* Challenge
Copy the rows from the line with "Click the red" to the line with "tap(321, 189)", including both of those lines, keeping every character the same.

** BEGIN **

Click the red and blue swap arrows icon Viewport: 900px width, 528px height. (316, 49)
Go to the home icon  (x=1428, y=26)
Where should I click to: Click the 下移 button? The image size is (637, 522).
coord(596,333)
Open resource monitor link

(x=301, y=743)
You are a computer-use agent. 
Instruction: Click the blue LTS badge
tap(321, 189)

** END **
** BEGIN **

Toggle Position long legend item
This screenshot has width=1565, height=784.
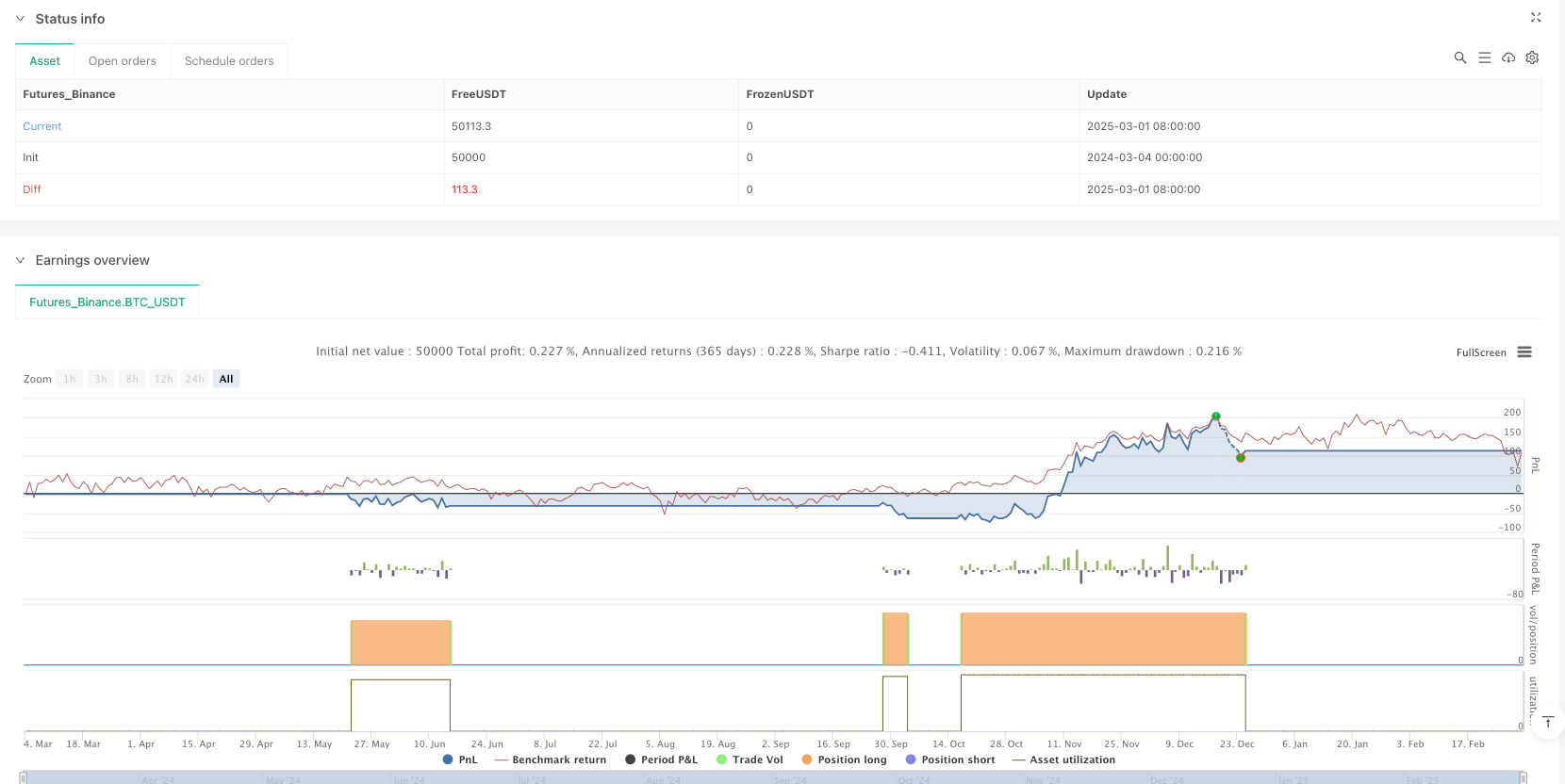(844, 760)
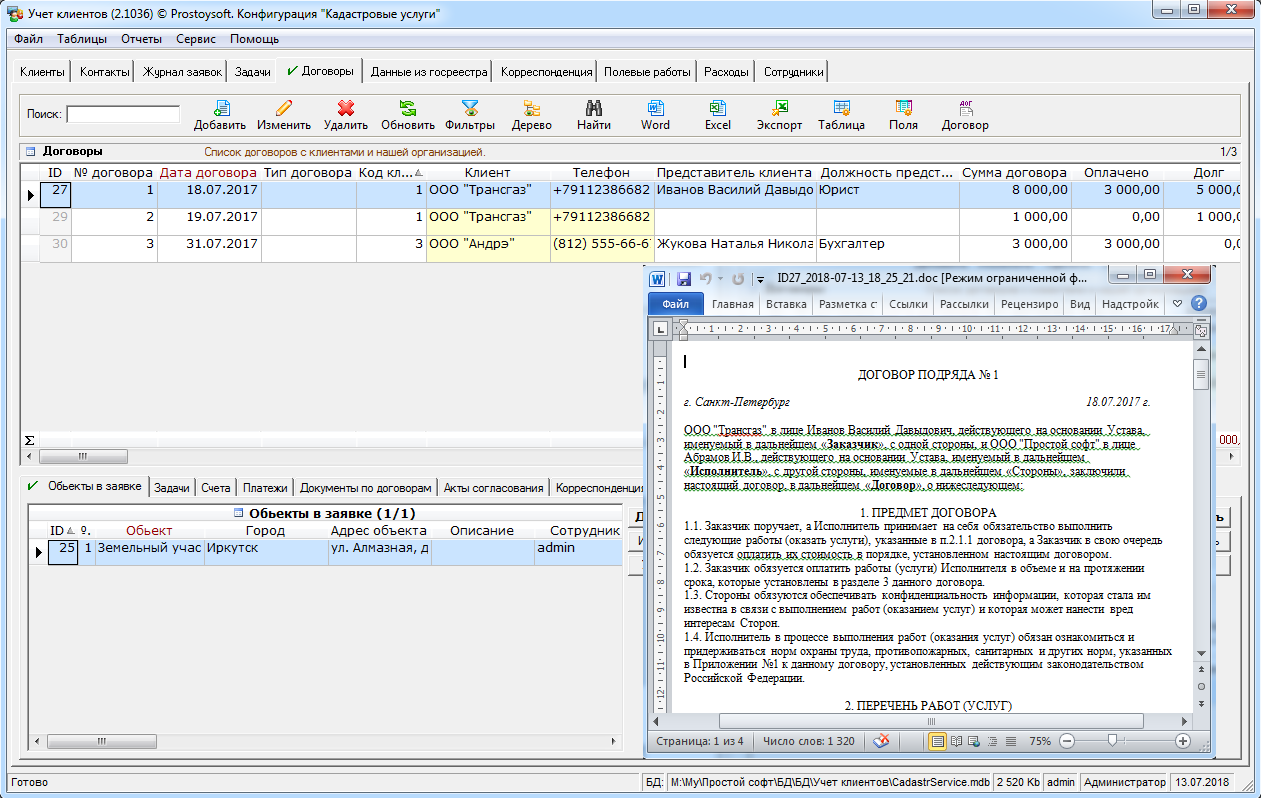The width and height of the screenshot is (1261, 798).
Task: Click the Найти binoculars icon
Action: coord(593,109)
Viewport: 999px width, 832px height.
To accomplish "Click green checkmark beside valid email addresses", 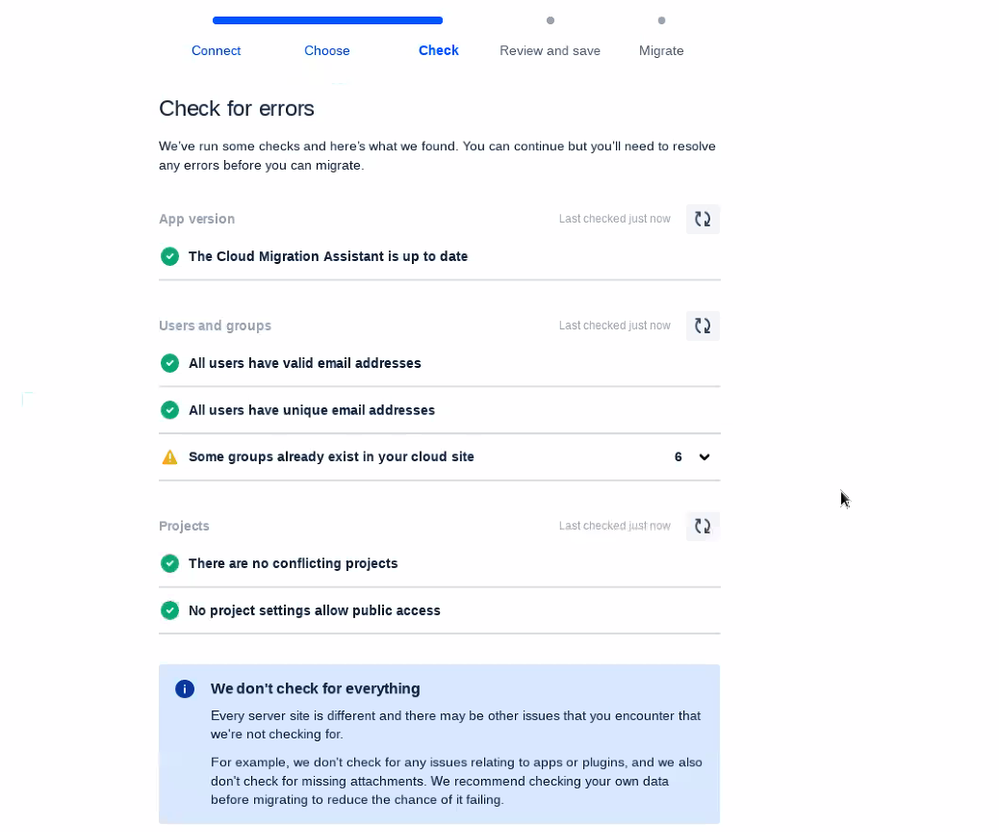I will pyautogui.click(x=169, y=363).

** END **

* Problem solution
Click the red and blue swap arrows icon Viewport: 900px width, 528px height. (316, 49)
Go to the home icon  (x=1428, y=26)
Where should I click to: Click the 下移 button? The image size is (637, 522).
coord(596,333)
Open resource monitor link

(x=301, y=743)
You are a computer-use agent. 
Instruction: Click the blue LTS badge
tap(321, 189)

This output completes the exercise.